SBD/June 2, 2014/Media

Dodgers, TWC May Take Legal Action To End Ongoing SportsNet LA Impasse

Dodgers games carried by SportsNet LA are still not available to many viewers
As the SportsNet LA carriage “impasse extends into a fourth month, the Dodgers and Time Warner Cable are considering whether legal action might help get the team on the air,” according to Bill Shaikin of the L.A. TIMES. At issue: Are all the cable and satellite operators “saying no to SportsNet LA acting independently or collectively?” The latter would be a “violation of antitrust law.” DirecTV Chair & CEO Mike White, speaking at a conference last month, said of options for dealing with rising programming costs, “The distributors start to stand together, like most of us have been doing in Los Angeles for the first time ever, by the way, with the Dodgers on outrageous increases and excesses." DirecTV PR Dir Robert Mercer said that White was “referring to the greater context of other sports channels that are not on the air, and not just in the Los Angeles market.” Mercer: "It seems that many of the distributors have independently reached the same conclusion. With all the top college conferences and individual teams creating their own overpriced channels, many families can no longer bear the cost of having to pay for every single one." L.A. Mayor Eric Garcetti’s Communications Advisor Jeff Millman said that representatives for TWC and DirecTV “assured” Garcetti on Friday that the two sides “still were in negotiations” (L.A. TIMES, 6/1). In L.A., Joseph Pimentel notes "more than 30 frustrated" Dodgers fans “picketed outside Dodger Stadium on Sunday, protesting the current impasse. PR firm Brener Zwikel & Associates President Steve Brener said that the team has “no plans to address the demonstration” (L.A. REGISTER, 6/2).
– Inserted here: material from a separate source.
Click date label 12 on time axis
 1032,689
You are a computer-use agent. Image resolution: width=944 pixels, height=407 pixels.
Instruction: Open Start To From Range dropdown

WE HAVE A PROBLEM: MLB Commissioner Bud Selig on Friday said that he “remains concerned about the Astros’ legal issues concerning” Comcast SportsNet Houston and former Astros Owner Drayton McLane, but is “hopeful that the disagreements can be resolved.” In Houston, David Barron noted Selig “discounted the possibility of splitting the five-state territory shared by the Astros and Rangers into separate TV territories as a possible answer to the carriage issues" that has limited CSN Houston viewership to no more than 40% of Houston’s TV households. DirecTV Chief Content Officer Dan York said that MLB’s “large, overlapping broadcast territories make it tough for satellite carriers to pay for CSN Houston while also carrying Rangers games on Fox Sports Southwest.” But Selig said, “I don’t know that that’s really the issue here" (CHRON.com, 5/30).